Your task
Your answer needs to include each line of the records in which the string "computer" can be found.

----------

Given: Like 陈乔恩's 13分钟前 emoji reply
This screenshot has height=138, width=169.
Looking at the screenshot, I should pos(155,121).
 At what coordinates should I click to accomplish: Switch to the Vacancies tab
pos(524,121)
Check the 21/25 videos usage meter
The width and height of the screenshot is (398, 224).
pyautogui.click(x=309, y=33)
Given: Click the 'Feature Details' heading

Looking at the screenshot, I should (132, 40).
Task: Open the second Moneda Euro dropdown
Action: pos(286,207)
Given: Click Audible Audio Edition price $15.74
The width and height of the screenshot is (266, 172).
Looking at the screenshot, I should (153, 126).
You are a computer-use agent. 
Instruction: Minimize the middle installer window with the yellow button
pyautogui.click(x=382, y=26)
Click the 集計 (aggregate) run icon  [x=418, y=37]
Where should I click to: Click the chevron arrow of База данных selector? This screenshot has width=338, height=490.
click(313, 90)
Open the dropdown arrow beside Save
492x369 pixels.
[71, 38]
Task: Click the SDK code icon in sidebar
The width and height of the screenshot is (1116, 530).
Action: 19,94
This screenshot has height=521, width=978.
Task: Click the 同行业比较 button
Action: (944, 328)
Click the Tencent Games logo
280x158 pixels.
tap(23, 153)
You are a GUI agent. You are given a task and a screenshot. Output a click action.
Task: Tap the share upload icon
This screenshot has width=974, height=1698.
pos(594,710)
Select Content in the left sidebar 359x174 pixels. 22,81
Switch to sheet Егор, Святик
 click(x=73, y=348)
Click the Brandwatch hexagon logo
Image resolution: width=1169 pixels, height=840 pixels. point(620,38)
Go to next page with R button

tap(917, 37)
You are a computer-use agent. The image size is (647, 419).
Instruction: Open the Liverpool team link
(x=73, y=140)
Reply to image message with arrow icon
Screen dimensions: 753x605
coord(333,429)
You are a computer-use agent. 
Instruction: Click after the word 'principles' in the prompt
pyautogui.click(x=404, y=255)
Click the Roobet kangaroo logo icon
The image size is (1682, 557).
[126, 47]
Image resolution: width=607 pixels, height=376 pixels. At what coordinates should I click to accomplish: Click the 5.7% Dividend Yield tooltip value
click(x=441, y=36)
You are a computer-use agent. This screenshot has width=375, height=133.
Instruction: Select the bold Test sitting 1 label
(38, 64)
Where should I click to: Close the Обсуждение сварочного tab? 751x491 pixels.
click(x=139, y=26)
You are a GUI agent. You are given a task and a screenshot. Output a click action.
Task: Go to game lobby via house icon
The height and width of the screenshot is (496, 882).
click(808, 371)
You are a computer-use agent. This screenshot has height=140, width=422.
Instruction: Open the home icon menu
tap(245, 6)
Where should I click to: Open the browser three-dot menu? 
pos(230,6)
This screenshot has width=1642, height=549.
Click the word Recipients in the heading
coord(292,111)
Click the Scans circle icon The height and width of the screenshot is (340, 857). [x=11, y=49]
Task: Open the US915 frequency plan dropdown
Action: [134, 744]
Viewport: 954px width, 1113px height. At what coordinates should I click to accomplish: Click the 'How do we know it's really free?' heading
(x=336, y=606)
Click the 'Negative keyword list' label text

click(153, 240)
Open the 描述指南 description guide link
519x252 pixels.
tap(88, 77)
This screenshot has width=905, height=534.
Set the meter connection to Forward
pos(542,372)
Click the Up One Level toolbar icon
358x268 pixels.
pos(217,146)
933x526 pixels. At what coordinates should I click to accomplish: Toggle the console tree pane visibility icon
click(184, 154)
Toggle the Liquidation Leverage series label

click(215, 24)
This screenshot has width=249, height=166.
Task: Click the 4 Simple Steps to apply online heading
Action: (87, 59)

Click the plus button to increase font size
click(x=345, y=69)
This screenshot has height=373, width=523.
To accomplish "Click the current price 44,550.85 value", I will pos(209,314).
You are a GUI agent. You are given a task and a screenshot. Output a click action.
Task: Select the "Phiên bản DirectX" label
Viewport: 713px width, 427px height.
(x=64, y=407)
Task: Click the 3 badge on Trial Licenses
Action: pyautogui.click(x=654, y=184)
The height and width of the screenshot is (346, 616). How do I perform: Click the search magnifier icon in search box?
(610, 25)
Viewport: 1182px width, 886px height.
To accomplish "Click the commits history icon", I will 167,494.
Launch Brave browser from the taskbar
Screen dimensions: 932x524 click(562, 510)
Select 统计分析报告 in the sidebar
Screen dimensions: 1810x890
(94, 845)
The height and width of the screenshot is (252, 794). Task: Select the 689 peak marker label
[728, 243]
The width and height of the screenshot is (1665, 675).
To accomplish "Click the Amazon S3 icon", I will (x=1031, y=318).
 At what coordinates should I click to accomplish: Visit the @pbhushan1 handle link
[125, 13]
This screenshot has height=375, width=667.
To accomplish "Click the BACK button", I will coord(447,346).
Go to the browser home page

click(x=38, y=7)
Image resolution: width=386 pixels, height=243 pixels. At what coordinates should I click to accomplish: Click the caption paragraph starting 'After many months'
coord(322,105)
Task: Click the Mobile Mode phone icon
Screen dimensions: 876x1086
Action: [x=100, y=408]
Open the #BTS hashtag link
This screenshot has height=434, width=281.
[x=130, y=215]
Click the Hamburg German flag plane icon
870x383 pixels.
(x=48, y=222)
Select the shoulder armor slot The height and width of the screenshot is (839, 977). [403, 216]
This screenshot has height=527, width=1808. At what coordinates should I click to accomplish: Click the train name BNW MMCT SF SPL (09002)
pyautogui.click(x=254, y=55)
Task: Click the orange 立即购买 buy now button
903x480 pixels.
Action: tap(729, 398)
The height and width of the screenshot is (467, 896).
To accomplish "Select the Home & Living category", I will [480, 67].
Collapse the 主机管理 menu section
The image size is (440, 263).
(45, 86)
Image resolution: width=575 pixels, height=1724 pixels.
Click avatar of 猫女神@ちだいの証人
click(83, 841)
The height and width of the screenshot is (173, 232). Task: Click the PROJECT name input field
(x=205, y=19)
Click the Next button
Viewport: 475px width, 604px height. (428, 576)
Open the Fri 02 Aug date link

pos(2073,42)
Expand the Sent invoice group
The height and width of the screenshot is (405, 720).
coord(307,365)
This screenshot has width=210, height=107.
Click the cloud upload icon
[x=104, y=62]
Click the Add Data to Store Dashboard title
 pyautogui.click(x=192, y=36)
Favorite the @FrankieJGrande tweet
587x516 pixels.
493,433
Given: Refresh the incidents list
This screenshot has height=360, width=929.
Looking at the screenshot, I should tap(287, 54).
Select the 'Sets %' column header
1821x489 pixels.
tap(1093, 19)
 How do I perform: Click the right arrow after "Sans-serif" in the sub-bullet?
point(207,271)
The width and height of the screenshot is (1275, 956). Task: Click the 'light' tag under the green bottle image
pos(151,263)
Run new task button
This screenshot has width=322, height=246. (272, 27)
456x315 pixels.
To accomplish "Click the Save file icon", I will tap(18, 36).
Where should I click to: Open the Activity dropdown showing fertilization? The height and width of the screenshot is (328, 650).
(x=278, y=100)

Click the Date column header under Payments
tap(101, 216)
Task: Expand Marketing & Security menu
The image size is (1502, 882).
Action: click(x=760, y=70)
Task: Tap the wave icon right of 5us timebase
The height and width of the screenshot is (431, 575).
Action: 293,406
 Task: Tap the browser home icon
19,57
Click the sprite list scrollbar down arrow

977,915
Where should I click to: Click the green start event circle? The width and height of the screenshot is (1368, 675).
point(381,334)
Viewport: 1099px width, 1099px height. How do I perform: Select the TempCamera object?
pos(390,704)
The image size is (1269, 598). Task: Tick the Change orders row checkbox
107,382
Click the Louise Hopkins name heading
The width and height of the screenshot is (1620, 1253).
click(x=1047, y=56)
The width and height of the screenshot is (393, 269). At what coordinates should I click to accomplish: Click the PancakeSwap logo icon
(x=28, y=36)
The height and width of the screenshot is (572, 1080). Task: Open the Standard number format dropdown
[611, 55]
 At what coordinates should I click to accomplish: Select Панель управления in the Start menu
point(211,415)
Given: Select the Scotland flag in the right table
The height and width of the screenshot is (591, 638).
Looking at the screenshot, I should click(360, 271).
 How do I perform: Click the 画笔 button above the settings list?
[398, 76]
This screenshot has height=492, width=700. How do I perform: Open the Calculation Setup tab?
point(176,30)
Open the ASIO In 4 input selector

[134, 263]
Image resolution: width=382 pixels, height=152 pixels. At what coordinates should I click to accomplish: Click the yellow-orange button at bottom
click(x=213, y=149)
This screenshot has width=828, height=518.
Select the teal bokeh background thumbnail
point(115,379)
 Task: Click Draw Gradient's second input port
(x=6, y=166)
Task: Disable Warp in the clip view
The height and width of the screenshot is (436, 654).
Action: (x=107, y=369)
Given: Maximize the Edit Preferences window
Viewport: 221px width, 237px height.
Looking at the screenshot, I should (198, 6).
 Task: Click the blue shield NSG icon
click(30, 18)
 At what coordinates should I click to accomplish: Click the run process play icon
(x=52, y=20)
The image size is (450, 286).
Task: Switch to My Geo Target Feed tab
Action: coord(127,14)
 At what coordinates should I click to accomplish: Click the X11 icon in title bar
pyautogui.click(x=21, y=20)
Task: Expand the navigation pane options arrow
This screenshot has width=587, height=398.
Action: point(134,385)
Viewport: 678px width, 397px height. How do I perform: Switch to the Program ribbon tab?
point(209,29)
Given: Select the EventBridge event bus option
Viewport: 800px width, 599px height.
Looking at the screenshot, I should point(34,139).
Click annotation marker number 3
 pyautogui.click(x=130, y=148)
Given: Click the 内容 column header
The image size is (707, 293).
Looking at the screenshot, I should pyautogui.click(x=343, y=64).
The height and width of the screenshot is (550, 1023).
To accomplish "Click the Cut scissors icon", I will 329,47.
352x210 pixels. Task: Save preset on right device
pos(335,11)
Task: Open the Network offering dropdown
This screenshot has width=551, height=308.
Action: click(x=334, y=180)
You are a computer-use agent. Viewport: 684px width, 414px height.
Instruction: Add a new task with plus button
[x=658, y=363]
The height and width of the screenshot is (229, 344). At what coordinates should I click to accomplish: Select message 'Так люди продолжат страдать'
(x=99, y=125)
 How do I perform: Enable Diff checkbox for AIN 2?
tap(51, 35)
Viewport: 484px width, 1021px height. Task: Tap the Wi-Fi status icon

----------

The answer
You are a computer-use agent. 
You are a computer-use agent. The image size is (647, 419).
You are a computer-use agent. 
You are a computer-use agent. This screenshot has width=375, height=133.
You are a computer-use agent. This screenshot has height=140, width=422.
You are a computer-use agent. Viewport: 684px width, 414px height.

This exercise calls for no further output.